The Village People still matter because even as we gain ground through means of acceptable defiance, subversion, inclusion and dissent (often being forced to use our bodies as weapons against state sanctioned violence, further diminishing our worth and causing continuing wounds) coded messages in public, straight, spaces are still necessary. Even in spaces where it’s “acceptable” it’s still not safe to be gay or lesbian, queer or questioning, trans, non-binary, unsure and afraid. A DJ playing a song by the Village People in one of these spaces can still act as a coded message to someone that lets them know that there is, at the very least, an ally present in the occupied and overwhelming space. The straight world may believe they are in on “the joke” when “YMCA” or “Macho Man” comes on, but the historical context of The Village People still remains. It’s power still exists. It’s necessity still permeates.

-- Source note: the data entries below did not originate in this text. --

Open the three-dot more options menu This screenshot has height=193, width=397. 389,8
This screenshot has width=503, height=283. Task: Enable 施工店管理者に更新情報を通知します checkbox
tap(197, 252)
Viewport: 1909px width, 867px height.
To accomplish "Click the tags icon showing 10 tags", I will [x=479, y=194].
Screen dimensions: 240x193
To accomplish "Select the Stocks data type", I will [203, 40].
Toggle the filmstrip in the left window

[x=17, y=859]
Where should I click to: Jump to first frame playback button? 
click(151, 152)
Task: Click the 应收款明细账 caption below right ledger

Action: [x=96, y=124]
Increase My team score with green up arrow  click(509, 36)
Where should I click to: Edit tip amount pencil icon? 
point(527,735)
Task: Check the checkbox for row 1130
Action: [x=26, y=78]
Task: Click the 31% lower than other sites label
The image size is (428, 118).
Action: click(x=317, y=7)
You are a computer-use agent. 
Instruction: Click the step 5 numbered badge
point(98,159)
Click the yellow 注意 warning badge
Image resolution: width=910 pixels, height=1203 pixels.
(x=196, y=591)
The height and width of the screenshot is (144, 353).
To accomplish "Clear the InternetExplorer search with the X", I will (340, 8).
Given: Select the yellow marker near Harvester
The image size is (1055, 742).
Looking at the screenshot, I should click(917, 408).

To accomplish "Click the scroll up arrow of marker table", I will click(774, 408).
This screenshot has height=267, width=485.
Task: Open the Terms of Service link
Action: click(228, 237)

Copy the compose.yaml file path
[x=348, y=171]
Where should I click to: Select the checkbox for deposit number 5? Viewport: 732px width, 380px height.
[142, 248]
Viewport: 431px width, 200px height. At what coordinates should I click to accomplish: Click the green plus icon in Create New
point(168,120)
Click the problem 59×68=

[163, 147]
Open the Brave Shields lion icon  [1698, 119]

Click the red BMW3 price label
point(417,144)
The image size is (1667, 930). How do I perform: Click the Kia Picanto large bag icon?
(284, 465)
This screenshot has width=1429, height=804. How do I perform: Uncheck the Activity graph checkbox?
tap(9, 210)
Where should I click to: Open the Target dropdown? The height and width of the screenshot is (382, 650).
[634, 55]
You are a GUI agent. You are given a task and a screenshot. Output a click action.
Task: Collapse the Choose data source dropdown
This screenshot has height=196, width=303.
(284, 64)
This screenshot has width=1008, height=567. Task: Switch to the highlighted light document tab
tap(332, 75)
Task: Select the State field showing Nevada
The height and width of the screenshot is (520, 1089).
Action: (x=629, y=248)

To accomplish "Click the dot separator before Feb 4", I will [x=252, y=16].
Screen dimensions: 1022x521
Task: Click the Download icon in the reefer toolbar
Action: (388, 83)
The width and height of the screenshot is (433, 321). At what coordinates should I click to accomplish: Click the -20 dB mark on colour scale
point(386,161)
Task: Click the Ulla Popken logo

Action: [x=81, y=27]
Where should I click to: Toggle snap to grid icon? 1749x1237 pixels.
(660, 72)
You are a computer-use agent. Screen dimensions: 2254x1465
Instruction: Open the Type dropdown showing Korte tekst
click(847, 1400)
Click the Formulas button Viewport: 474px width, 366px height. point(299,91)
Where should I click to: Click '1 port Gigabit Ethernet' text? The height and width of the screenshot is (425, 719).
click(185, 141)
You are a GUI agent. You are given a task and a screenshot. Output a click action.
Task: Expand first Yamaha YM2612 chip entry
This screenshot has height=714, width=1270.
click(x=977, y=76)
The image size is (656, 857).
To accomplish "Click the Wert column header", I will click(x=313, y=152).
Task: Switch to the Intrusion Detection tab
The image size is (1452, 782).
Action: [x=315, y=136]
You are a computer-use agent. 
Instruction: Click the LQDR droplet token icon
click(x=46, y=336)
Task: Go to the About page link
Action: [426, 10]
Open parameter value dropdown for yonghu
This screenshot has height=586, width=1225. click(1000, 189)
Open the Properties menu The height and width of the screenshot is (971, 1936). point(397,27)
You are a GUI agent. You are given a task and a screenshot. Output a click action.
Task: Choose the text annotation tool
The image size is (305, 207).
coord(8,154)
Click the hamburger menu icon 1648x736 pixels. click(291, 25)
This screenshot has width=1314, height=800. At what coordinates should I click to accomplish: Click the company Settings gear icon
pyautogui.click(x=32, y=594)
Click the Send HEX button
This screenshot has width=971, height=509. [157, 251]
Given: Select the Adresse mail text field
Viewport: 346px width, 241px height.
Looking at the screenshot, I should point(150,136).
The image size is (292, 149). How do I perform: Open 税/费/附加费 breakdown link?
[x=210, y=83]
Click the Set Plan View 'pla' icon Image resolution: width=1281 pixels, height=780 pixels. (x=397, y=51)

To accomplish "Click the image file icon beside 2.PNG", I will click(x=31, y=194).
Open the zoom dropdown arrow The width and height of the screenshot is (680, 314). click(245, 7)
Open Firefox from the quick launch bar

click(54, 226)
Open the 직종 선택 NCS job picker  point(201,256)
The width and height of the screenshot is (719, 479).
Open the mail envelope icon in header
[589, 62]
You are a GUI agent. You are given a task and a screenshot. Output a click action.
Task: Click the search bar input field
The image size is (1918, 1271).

There are still many things for me to learn in this life. Sadly, I will not learn everything I want in a singular lifetime. However, I try to take each moment I have as a possibility towards further enrichment while also recognizing the responsibility I have to share what I know with anyone curious enough to want to listen. Not every moment or action can be a hurled brick through the window of tyranny. Not every thing I do will be inspiring and revolutionary, but that doesn’t absolve me of trying. No matter how uncool I might be.

This is an unedited text for now. Please excuse the errors.